Author: Sean Owen
StackOverflow’s annual developer survey concluded earlier this year, and they have graciously published the (anonymized) 2019 results for analysis. They’re a rich view into the experience of software developers around the world — what’s their favorite editor? how many years of experience? tabs or spaces? and crucially, salary. Software engineers’ salaries are good, and sometimes both eye-watering and news-worthy.
The tech industry is also painfully aware that it does not always live up to its purported meritocratic ideals. Pay isn’t a pure function of merit, and story after story tells us that factors like name-brand school, age, race, and gender have an effect on outcomes like salary.
Can machine learning do more than predict things? Can it explain salaries and so highlight cases where these factors might be undesirably causing pay differences? This example will sketch how standard models can be augmented with SHAP (SHapley Additive exPlanations) to detect individual instances whose predictions may be concerning, and then dig deeper into the specific reasons the data leads to those predictions.
Model Bias or Data (about) Bias?
While this topic is often characterized as detecting “model bias”, a model is merely a mirror of the data it was trained on. If the model is ‘biased’ then it learned that from the historical facts of the data. Models are not the problem per se; they are an opportunity to analyze data for evidence of bias.
Explaining models isn’t new, and most libraries can assess the relative importance of the inputs to a model. These are aggregate views of inputs’ effects. However, the output of some machine learning models has highly individual effects: is your loan approved? will you receive financial aid? are you a suspicious traveller?
Indeed, StackOverflow offers a handy calculator to estimate one’s expected salary, based on its survey. We can only speculate about how accurate the predictions are overall, but all that a developer particularly cares about is his or her own prospects.
The right question may not be, does the data suggest bias overall? but rather, does the data show individual instances of bias?
Assessing the Survey Data
The 2019 data is, thankfully, clean and free of data problems. It contains responses to 85 questions from about 88,000 developers.
This example focuses only on full-time developers. The data set contains plenty of relevant information, like years of experience, education, role, and demographic information. Notably, this data set doesn’t contain information about bonuses and equity, just salary.

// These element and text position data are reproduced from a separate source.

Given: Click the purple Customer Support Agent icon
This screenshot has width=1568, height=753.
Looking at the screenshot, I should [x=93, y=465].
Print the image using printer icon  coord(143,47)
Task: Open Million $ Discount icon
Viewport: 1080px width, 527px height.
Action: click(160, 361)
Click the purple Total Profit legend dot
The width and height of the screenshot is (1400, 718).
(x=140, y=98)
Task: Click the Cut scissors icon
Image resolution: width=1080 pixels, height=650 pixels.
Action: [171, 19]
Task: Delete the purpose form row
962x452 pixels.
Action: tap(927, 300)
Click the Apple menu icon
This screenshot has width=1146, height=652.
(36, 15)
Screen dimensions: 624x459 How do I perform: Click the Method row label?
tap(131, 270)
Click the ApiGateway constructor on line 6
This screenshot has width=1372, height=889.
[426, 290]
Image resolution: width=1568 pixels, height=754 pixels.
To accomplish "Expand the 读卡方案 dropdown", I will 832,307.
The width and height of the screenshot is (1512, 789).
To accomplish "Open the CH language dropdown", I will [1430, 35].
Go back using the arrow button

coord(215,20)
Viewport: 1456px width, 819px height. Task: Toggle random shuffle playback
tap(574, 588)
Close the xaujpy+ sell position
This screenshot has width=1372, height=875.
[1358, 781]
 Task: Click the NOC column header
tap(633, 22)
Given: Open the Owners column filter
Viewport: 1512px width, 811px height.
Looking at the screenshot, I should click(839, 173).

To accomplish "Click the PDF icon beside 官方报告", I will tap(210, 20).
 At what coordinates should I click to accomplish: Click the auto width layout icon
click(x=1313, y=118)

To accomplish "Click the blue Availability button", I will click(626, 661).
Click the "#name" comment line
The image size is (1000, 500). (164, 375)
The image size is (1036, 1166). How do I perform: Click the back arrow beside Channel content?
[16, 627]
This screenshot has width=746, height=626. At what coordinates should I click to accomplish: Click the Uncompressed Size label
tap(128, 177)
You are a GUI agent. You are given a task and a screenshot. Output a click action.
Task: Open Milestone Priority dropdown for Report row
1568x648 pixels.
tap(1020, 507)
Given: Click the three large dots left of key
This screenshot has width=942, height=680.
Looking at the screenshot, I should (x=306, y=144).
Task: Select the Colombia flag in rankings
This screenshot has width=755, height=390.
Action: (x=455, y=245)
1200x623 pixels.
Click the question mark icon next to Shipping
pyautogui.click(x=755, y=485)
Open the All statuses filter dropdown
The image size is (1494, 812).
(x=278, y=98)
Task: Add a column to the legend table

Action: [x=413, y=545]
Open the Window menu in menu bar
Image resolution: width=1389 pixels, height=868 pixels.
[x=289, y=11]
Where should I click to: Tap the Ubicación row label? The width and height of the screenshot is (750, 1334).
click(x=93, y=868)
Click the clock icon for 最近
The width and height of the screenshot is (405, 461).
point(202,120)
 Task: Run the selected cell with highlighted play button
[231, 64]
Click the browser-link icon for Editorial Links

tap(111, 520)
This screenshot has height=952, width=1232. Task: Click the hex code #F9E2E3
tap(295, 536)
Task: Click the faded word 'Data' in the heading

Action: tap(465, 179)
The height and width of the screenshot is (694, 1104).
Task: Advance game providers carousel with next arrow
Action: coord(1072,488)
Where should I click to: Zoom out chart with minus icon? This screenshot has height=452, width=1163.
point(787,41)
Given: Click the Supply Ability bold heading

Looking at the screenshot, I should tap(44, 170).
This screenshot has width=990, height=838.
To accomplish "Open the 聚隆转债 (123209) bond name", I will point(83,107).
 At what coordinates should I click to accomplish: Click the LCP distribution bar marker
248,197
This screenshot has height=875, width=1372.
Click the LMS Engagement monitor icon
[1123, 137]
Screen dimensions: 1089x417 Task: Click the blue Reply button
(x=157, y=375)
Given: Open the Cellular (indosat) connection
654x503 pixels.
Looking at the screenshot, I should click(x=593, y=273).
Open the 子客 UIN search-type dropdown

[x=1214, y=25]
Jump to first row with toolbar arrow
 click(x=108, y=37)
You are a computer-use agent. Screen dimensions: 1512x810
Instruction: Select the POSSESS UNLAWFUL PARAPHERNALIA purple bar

It also has responses to wide-ranging questions about attitudes on blockchain, fizz buzz, and the survey itself. These are excluded here as unlikely to reflect the experience and skills that presumably should determine compensation. Likewise, for simplicity, it will also only focus on US-based developers.
The data needs a little more transformation before modeling. Several questions allow multiple responses, like “What are your greatest challenges to productivity as a developer?” These single questions yield multiple yes/no responses and need to be broken out into multiple yes/no features.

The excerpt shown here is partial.